Textauszug:

--

TestpilotInnen im österreichischen Detroit

Münichholz sagt, machen wir! Go Albuquerque. Not just around. Go Albuquerque. Das Bild- und Wortprojekt STEYR GOES AROUND als social media-affines Streugut ist schnell gefunden: 45# Hashtags für Steyr. Ein bisschen wird es noch dauern. Ein wenig nur. Noch sind da Eisen und Erz als Geschichtsmarker auf der Parallelspur in geeigneter Position zu belassen. Ein Text bleibt ein Text. Mehrere Frequenzen lang.

Little Detroit? Gegenwärtig ziehen die Prototypen der BMW Group Werk Steyr ihre kleinen Kreise um den hügeligen Stadtteil Christkindl herum: In auffällig beklebten Karosserien kurven die frisch am Laufband zusammengefügten Autos die Hügel hinauf auf einspurigen Straßen.

--

Vorliegende Angaben:
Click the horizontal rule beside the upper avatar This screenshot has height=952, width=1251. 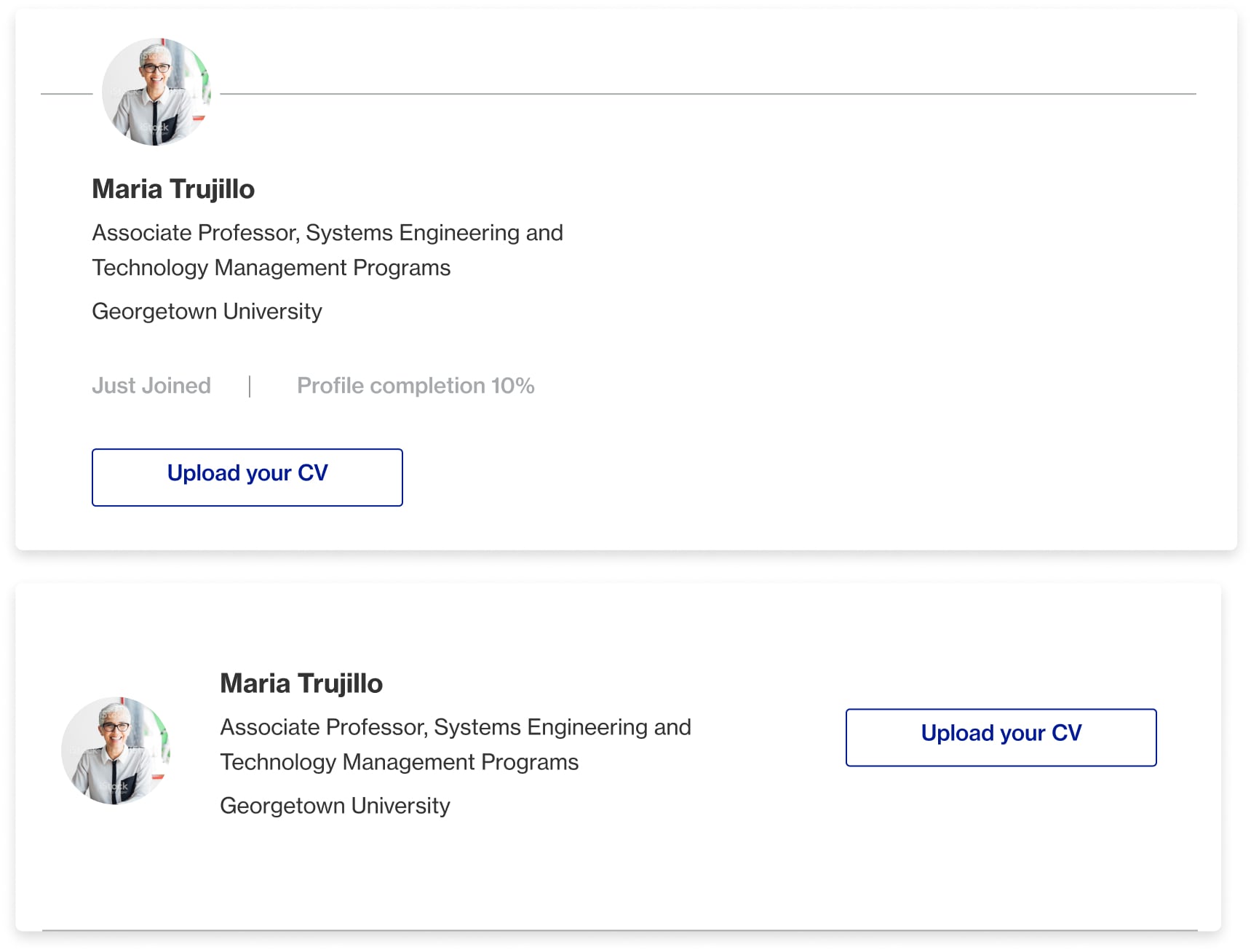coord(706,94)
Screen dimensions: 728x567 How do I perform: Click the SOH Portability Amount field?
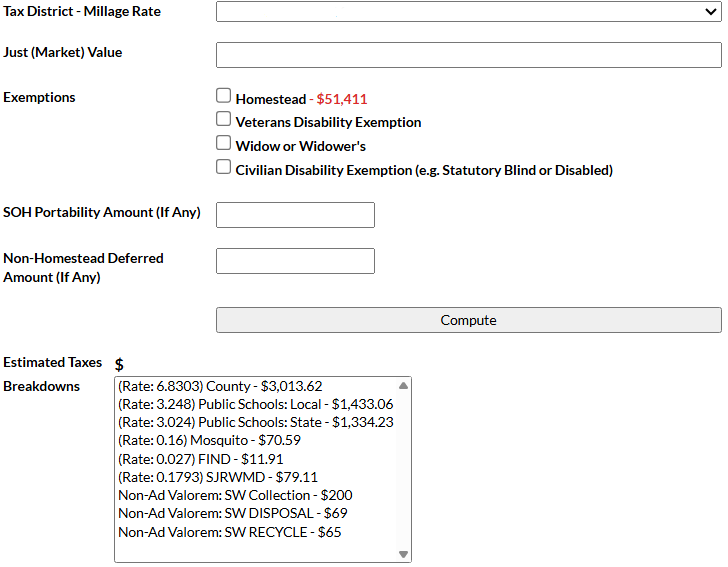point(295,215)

--

Aufgabe 1:
Um welchen Stadtteil ziehen die Prototypen der BMW Group Werk Steyr laut dem Textauszug derzeit ihre Kreise?
Aufgabe 2:
Zitiere aus dem Textauszug die Stelle, die mit den Worten einsetzt, in denen „TestpilotInnen im österreichischen“ steht, und mit „auf einspurigen Straßen.“ schließt.
Die Auflistung spielt hierfür keine Rolle.

Antwort 1:
Um den hügeligen Stadtteil Christkindl.

Antwort 2:
TestpilotInnen im österreichischen Detroit

Münichholz sagt, machen wir! Go Albuquerque. Not just around. Go Albuquerque. Das Bild- und Wortprojekt STEYR GOES AROUND als social media-affines Streugut ist schnell gefunden: 45# Hashtags für Steyr. Ein bisschen wird es noch dauern. Ein wenig nur. Noch sind da Eisen und Erz als Geschichtsmarker auf der Parallelspur in geeigneter Position zu belassen. Ein Text bleibt ein Text. Mehrere Frequenzen lang.

Little Detroit? Gegenwärtig ziehen die Prototypen der BMW Group Werk Steyr ihre kleinen Kreise um den hügeligen Stadtteil Christkindl herum: In auffällig beklebten Karosserien kurven die frisch am Laufband zusammengefügten Autos die Hügel hinauf auf einspurigen Straßen.